__Directions__. Copy out everything from "The bear state" down to "feel the same." in the excerpt on world maps and grizzly bears, substituting "Sierra Nevada" for "High Sierra".

Redrawing the World’s Maps
A few interesting, big picture ideas about the world’s future: “If the U.S., Canada, and Mexico unite their energy, water, agriculture, and labor resources, you create a continental empire that is more powerful than America is. I’ve not even mentioned the Arctic, which of course Canada controls half of, which is becoming a very strategic geography as the Arctic ice melts. Canada is going to potentially be the world’s largest food producer in 20-25 years as a result of climate change. And then there’s water. The southwestern United States is now in a perennial drought, and yet at the same time, perversely, is the site of the fastest growing population in the United States. So hydrological engineering may need to take place between Canada and the United States.”
Grizzly Bears Coming to California?
The bear state has no brown bears. Some people want to fix that. Personally, I relish the idea of encountering a grizz while hiking the High Sierra, but I don't imagine most people would feel the same.

__Excerpted data__.
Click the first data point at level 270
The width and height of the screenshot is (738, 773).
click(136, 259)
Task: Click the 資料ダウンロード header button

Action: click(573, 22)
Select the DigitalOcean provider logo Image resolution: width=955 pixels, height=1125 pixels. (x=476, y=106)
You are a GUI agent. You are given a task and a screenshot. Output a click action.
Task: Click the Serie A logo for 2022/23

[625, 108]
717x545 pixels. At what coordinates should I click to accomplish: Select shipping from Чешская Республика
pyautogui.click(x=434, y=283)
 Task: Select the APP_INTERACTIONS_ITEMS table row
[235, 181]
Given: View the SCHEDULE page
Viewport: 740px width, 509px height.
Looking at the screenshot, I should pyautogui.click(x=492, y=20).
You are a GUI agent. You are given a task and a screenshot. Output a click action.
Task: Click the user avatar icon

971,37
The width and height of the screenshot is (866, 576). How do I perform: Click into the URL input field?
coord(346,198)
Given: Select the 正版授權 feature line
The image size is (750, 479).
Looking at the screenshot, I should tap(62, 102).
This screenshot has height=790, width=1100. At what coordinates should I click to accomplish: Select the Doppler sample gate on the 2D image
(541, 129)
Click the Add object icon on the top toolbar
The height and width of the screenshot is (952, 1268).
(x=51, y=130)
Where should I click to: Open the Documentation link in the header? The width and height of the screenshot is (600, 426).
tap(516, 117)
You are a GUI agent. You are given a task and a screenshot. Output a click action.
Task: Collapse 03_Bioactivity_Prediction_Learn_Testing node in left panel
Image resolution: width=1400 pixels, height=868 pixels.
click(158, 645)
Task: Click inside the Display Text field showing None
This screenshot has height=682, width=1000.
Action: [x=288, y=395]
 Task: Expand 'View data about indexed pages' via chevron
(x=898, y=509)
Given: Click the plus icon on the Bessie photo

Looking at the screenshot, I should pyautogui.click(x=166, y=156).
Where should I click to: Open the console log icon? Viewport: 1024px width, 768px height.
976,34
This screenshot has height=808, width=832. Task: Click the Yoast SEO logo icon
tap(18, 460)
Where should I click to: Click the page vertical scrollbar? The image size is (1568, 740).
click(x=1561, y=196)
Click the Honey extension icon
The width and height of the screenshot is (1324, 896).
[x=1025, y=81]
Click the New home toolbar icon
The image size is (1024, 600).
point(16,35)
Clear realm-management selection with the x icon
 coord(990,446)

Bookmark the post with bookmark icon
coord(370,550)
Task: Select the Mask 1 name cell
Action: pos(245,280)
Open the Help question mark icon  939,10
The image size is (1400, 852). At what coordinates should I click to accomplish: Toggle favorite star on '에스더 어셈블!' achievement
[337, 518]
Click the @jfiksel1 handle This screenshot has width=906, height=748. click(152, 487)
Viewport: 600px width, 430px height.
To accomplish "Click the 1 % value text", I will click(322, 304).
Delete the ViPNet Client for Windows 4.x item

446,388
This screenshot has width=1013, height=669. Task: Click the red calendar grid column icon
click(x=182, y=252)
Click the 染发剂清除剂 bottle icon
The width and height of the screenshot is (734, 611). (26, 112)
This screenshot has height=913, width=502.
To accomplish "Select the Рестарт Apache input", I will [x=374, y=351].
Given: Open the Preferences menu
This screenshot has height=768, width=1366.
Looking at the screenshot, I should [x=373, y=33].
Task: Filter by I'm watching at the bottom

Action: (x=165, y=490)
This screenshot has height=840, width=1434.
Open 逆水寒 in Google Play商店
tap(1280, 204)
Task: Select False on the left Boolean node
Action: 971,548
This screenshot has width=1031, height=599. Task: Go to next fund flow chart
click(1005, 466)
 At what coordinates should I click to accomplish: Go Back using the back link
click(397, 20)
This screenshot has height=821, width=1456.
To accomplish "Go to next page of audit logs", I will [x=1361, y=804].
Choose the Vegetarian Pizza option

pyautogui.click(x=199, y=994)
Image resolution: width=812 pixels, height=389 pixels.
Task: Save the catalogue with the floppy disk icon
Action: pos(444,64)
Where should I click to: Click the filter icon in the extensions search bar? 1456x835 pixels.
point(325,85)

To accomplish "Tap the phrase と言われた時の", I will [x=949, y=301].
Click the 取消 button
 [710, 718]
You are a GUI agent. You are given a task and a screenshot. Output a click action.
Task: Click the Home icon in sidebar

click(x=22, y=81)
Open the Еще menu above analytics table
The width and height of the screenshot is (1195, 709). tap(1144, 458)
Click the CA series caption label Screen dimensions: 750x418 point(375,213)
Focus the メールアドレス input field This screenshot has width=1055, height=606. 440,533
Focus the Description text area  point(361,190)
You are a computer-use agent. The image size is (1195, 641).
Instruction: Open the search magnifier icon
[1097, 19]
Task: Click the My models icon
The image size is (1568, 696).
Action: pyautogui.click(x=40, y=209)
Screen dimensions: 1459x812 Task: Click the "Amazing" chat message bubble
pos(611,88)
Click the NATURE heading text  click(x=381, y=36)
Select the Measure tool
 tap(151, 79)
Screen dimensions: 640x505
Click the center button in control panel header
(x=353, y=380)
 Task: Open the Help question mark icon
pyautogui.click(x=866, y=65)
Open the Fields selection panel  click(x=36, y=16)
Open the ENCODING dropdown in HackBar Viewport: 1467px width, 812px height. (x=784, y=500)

__Exercise response__.
The bear state has no brown bears. Some people want to fix that. Personally, I relish the idea of encountering a grizz while hiking the Sierra Nevada, but I don't imagine most people would feel the same.